I have seen women in neckties everywhere. I love this look and all the messages about power and business that it sends. But how do I pull it off without looking gimmicky or as if I’m copying Diane Keaton? — Jayne, Washington, D.C.
There is a certain irony that just as men liberated themselves from the tie, using casual Fridays and pandemic-era working from home to sound its death knell pretty much once and for all, women have, as you correctly point out, embraced the accessory. Much as they continue to embrace the pantsuit while men move further away.
Ayo Edebiri wore a gray Loewe suit and gold feather tie to the Golden Globes in January; Nicole Kidman chose a khaki Saint Laurent suit and rep tie for the Critics Choice Awards in February; and this month Melania Trump wore a caramel Ralph Lauren three-piece suit and tie to meet with legislators at the Capitol.
Just days after that, in Paris, the designer Bella Freud wore a silk tie to attend Haider Ackermann’s debut Tom Ford show, and ties on women showed up on the runway at the Off-White show. I seized the moment to go backstage and ask the Off-White designer Ibrahim Kamara what that was about.
Mr. Kamara said the tie reminded him of his old school uniform and the way girls and boys had to wear ties. Ever since, he said, he believed that a tie “just makes you feel pulled together and ready for action.”
I trace the current craze partly to the Saint Laurent women’s show last September, which featured a plethora of suits and ties inspired by Yves Saint Laurent’s own style in the 1980s.
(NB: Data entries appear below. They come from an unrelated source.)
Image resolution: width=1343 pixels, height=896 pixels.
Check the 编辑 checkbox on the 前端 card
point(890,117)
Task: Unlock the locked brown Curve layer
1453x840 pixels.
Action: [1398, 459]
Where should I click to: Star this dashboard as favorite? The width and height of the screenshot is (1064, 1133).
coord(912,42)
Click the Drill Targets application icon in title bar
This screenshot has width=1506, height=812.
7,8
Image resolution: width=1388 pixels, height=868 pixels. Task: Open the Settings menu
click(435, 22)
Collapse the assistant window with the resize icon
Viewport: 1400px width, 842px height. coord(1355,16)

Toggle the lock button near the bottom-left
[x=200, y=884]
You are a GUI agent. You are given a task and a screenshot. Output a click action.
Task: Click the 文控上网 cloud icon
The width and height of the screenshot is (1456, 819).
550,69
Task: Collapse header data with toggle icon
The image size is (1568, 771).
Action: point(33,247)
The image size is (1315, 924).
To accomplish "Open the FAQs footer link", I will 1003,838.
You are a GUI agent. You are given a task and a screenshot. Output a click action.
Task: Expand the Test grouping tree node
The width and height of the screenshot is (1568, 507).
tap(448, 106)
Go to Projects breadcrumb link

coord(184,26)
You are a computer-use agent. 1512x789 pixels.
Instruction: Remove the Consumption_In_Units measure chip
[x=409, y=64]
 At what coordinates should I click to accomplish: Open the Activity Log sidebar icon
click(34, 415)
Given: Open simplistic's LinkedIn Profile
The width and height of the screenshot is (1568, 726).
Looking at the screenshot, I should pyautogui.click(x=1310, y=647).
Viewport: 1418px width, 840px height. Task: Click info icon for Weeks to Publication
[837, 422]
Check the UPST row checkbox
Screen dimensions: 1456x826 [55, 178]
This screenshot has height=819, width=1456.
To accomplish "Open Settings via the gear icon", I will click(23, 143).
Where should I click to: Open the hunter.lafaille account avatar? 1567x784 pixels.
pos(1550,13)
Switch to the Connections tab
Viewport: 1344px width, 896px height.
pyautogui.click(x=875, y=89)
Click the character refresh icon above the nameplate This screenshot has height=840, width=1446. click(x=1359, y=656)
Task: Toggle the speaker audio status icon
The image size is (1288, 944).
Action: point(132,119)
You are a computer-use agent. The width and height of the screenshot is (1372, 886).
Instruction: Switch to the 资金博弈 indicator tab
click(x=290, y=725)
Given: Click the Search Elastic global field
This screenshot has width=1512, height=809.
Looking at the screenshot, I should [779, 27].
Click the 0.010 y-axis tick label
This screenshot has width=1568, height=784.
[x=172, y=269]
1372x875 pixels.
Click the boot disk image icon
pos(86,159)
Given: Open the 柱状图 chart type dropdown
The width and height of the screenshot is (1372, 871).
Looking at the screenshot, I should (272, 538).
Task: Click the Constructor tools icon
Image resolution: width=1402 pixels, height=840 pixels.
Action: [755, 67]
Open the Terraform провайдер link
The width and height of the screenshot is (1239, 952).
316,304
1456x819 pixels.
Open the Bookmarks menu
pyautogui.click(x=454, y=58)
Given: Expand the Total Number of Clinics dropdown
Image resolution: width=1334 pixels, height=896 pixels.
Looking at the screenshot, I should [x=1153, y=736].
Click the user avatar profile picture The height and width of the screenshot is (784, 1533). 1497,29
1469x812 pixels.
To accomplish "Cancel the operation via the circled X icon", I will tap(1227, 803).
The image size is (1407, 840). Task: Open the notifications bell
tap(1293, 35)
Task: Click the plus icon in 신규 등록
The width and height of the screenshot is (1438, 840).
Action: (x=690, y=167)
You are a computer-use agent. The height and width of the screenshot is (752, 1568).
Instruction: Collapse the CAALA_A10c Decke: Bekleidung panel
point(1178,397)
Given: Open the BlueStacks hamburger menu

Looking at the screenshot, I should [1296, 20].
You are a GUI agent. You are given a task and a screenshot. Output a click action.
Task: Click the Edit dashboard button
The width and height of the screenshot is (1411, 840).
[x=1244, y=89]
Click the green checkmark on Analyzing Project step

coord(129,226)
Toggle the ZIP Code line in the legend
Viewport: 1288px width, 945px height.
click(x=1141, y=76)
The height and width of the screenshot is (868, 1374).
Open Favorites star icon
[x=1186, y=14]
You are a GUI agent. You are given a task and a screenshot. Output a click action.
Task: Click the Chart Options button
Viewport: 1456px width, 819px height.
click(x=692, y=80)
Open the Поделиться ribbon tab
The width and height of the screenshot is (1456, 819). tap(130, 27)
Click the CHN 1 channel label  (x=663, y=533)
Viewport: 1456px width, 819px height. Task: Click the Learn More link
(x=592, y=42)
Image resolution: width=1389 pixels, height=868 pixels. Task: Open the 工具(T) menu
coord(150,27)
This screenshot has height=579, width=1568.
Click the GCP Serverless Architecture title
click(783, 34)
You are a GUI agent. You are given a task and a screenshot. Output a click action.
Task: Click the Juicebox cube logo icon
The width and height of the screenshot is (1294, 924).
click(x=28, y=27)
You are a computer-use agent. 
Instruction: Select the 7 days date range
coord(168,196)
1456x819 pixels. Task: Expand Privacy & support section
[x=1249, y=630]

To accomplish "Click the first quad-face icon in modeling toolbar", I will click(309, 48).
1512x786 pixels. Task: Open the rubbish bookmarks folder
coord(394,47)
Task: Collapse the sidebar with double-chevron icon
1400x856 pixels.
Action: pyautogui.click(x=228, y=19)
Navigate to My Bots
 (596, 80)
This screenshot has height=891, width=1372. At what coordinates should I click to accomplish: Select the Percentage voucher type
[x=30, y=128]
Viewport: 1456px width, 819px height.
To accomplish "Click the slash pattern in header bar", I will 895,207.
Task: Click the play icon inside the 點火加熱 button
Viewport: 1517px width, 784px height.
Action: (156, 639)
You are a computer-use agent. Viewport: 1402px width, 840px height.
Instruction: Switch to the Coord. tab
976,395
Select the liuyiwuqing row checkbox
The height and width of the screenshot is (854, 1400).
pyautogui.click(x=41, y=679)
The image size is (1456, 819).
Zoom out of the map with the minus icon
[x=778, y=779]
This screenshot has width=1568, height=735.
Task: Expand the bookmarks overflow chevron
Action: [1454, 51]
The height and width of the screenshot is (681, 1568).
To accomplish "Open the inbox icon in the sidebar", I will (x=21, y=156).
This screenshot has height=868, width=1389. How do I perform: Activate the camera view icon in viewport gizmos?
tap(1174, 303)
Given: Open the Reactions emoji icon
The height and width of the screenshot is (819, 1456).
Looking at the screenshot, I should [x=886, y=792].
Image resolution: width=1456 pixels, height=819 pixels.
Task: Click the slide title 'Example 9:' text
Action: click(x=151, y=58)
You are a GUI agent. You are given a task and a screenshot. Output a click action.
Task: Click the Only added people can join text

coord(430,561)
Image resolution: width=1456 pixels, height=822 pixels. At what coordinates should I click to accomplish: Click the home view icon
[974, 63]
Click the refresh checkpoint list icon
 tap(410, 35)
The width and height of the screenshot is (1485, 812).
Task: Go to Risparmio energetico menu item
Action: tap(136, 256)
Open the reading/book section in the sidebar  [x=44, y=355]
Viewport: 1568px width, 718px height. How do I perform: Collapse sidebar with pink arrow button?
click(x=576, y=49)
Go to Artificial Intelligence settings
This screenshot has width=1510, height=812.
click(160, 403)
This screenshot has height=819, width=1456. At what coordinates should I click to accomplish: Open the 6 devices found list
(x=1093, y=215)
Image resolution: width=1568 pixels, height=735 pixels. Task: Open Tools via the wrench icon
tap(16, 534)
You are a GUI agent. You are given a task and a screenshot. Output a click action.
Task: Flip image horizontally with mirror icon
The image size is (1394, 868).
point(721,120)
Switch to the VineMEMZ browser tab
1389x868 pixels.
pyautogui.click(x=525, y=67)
Not to mention the renewed popularity of the tie-adjacent pussy-bow blouse, which got a boost during Kamala Harris’s presidential campaign.
Women have been wearing ties with varying degrees of enthusiasm all the way back to the Edwardian era. Still, there is something about the gender politics of the current moment, with the reversion to what seem like midcentury stereotypes, that makes the inversion of old masculine-feminine tropes seem particularly appealing.
As Sarah Mower, Vogue.com’s chief critic and a longtime tie wearer, said when I asked, one benefit of wearing a tie is that “people talk to my chest in a completely different way.” If you want to know how committed she is to the accessory, she even wore a tie to meet the queen.
How to make it look contemporary is another matter.
Mr. Kamara said the answer was to “go monochrome” and wear a tie in a color that matches your shirt. That way you get the finished effect without it screaming “necktie!” and inviting comment.
Caroline Issa, the publisher and fashion director of Tank magazine, said she liked wearing her ties more loosely knotted rather than in the full Windsor. The result has a loucheness that “makes it look a little more relaxed,” she said.
And Ms. Mower said her rule of thumb was to wear the tie with a woman’s blouse in silk or another drapey fabric, not a starched cotton button-up. She gravitates toward vintage silk ties in softer, more classically feminine colors — pinks or lilacs — and patterns, rather than navy or dark green. She sources many of her selections from her father’s old closet.
All of which means her ties are not only spiffy, they are also rich with memories of her dad, with all the emotion that implies, and they are a sustainable choice. That kind of multitasking accessory seems like women’s wear to me.